A project manager who siphoned off more than £500,000 from his employer to fund a lavish lifestyle has been found guilty of fraud.
Paul Galbraith submitted invoices from a non-existent company for work that had not been done on a business development at Whitburn, West Lothian.
He claimed the money he received was actually an “off the books” bonus for getting the construction completed.
The jury at Paisley Sheriff Court took less than an hour to find him guilty.
The trial heard that the money – totalling £513,200 – was paid into a building society account in the name of Galbraith’s mother.

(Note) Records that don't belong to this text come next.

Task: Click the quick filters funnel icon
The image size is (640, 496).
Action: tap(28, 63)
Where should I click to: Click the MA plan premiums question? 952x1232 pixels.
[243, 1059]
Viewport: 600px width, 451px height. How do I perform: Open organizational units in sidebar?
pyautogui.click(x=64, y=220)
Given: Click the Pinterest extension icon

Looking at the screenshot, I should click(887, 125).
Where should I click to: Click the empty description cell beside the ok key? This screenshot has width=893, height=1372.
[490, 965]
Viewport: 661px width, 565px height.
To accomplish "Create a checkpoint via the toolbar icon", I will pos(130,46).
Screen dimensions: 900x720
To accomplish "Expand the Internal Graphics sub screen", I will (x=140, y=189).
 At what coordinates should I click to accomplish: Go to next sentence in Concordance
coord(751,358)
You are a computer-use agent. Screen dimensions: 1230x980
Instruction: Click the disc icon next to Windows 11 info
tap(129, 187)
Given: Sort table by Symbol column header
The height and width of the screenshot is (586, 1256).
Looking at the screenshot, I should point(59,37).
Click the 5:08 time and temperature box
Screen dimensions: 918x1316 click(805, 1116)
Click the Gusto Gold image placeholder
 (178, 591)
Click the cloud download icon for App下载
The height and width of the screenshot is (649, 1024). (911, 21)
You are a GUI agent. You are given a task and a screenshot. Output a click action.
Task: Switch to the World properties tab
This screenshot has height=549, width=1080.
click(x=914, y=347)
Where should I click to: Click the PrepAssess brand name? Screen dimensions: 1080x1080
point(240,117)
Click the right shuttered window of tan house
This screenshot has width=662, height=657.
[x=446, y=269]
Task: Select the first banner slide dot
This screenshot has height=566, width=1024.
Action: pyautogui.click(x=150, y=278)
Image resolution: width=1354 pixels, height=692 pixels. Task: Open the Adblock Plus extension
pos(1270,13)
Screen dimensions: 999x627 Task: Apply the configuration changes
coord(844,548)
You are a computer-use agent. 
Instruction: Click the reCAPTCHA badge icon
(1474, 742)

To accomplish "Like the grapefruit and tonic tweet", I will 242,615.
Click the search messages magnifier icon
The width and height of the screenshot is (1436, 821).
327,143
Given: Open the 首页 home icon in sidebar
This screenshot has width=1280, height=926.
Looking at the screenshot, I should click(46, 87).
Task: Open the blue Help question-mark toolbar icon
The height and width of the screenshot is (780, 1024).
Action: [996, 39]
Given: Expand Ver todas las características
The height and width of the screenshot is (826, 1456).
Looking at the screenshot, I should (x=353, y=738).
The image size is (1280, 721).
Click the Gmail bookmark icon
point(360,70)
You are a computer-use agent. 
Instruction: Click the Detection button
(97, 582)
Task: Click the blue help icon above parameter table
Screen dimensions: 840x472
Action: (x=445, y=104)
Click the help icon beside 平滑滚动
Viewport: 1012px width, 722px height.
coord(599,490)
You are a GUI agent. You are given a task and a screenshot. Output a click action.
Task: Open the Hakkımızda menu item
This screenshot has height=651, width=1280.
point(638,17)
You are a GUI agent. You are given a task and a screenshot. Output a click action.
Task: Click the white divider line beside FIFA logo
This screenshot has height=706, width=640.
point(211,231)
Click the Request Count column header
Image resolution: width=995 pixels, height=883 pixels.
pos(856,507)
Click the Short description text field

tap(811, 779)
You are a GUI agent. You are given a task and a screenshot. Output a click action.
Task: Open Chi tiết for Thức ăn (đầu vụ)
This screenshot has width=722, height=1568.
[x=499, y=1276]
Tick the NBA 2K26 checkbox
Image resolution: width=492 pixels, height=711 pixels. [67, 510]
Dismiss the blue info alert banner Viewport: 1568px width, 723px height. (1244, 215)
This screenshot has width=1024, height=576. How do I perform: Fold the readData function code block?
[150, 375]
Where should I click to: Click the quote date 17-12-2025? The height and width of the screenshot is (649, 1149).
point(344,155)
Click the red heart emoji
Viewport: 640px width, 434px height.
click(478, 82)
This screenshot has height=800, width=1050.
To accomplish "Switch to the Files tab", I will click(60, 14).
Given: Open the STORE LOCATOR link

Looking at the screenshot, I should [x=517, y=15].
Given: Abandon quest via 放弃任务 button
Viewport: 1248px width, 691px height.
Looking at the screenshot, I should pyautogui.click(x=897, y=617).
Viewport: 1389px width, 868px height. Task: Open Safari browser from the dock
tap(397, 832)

He used it to buy property, services and designer goods including:
- a property in Inverkip, Inverclyde, which he bought outright
- £3,610 on a Luis Vuitton handbag as a gift for his daughter
- More than £10,000 spent at the Hugo Boss store in Glasgow over eight months
- £4,695 with Watches of Switzerland
- More than £4,000 at 29 Private Members Club in Glasgow’s Royal Exchange square
- £3,073 spent in one day at a five-star hotel in Dubai
- £15,000 on flights and holidays including a trip to Australia
The court heard that Galbraith also made several cash withdrawals on the account, making 10 £500 withdrawals in one month – and one withdrawal of £2,000.
He spent so much, the account was briefly overdrawn at one stage.
‘The best gear’
His mother told police that her son had always enjoyed the high life.
“It always had to be the best of gear,” she said.
“With my other son, you could go to Primark and buy him a shirt and he’d be over the moon. With Paul, you’d have to go to Topman.”
Galbraith was employed as a project manager with Space Solutions on a business development in Whitburn, on behalf of Oil States Industries UK – the Aberdeen-based arm of a US firm.
He protested his innocence, claiming the money was an “incentivised bonus” which would see him receiving more than £750,000 if he could get the construction phase of the development “up and running” earlier than planned.
‘A gift horse’
He said the money was to be paid to him “off the books” and that the deal was, therefore, “not ethically correct.”
But he insisted he was not wrong to take the money in the way he did, as it had been offered to him by Garry Stephen, the managing director of Oil States Industries UK – a claim Mr Stephen denied.
Giving evidence in his own defence, Galbraith, of Inverkip, said: “He didn’t want any of his senior management team to know I was getting a bonus for this to be pushed through.
“I was to be his man. Sometimes you say you don’t look a gift horse in the mouth.”
Sheriff David Pender called for background reports to be prepared ahead of sentencing and remanded Galbraith in custody.
Prosecutors are hopeful that nearly £383,000 can be recovered through proceeds of crime legislation.